In this study, we utilized MC38 cell and MC38 cells with HK2 gene knockdown expressions to construct mouse models with different enzyme expression levels and verified DMI can monitor the expression of glycolytic enzymes in vivo by measuring metabolic flux.

Acknowledgements

This work was supported by the National Major Scientific Research Equipment Development Project of China (81627901), the National key of R&D Program of China (Grant 2018YFC0115000, 2016YFC1304702), National Natural Science Foundation of China (11575287, 11705274), and the Chinese Academy of Sciences (YZ201677).

References

1. Lincet H, Icard P. How do glycolytic enzymes favour cancer cell proliferation by nonmetabolic functions? Oncogene. 2015;34(29):3751-9

2. Ou Y, Wilson RE, Weber SG. Methods of Measuring Enzyme Activity Ex Vivo and In Vivo. Annual Review of Analytical Chemistry. 2018;11(1):509-33.
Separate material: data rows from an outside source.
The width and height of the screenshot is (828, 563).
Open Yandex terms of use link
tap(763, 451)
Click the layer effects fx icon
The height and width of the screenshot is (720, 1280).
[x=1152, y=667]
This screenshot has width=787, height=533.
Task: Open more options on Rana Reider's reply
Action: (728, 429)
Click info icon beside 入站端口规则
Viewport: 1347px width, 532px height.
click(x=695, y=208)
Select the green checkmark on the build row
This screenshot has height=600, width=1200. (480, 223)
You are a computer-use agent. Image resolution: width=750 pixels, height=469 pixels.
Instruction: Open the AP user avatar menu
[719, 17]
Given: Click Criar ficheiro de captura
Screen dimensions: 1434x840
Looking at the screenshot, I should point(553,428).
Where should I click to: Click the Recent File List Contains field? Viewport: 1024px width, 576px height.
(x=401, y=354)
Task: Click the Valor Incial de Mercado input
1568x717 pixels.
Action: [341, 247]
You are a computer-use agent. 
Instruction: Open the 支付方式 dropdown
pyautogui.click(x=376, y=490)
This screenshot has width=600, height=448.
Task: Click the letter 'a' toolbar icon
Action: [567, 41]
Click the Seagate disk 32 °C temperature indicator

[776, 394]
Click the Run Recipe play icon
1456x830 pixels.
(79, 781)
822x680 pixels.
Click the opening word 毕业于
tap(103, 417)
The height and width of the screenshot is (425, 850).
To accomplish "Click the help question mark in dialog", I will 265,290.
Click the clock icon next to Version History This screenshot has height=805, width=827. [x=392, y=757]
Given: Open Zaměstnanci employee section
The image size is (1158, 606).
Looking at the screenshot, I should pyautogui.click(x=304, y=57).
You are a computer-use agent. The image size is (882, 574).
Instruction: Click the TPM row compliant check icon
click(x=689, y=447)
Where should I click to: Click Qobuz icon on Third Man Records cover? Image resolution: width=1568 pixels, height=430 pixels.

3. De Feyter HM, Behar KL, Corbin ZA, Fulbright RK, Brown PB, McIntyre S, et al. Deuterium metabolic imaging (DMI) for MRI-based 3D mapping of metabolism in vivo. Science advances. 2018;4(8):eaat7314

4. Kreis F, Wright AJ, Hesse F, Fala M, Hu DE, Brindle KM. Measuring Tumor Glycolytic Flux in Vivo by Using Fast Deuterium MRI. Radiology. 2020;294(2):289-96.

Figures

Figure 1 The entire experimental process. MC38 cell (MC38-shNC) or MC38 cells with HK2 knockdown (MC38-shHK2) were injected subcutaneously into the left leg of mice. When the tumor volume reached 500 mm3, the tumor model mice performed MR scans, after that, the tumor tissues were collected and placed for immunohistochemistry staining.


Figure 2 In vivo real-time 2H-glucose metabolism. In vivo 2H spectra for MC38-shNC mice (a), MC38-shHK2 mice (b) were recorded in 120 minutes after injection of 2 g/kg 2H-glucose. The concentrations for the 2 group mice (c, d) of 2H labeled glucose and lactate were fitted individually by using prior knowledge. In addition, we conducted statistics on the AUC values of lactate concentrations to labeled glucose concentrations.


Figure 3 Dynamic 2H MR spectroscopic imaging measurements of deuterated water, glucose, and lactate concentrations in a MC38-shNC mouse (a) and MC38-shHK2 mouse (b). Axial slices from a reference 1H image acquired by using RARE sequence. Metabolite concentration maps calculated from 2D 2H chemical shift images acquired at the specified times after injection of 2 g/kg 2H-glucose. The color coding represents concentrations (in millimolar) derived from the ratios of the peak amplitudes to the initial 2H-water map.


Figure 4. The results of HE staining and immunohistochemical for MC38-shNC tumor tissue and MC38-shHK2 tumor tissue. After the MR scan, the tumor tissue slices were stained with hematoxylin and eosin and immunohistochemistry. The first row was the results of HK2 immunohistochemistry staining and LDHA immunohistochemistry staining for MC38-shNC tumor tissue, and the second row was the results for MC38-shHK2 tumor tissue. The third row was the correlation analysis between the AUC values of lactate/glucose for DMI and the IOD values for the HK2 and LDHA expression.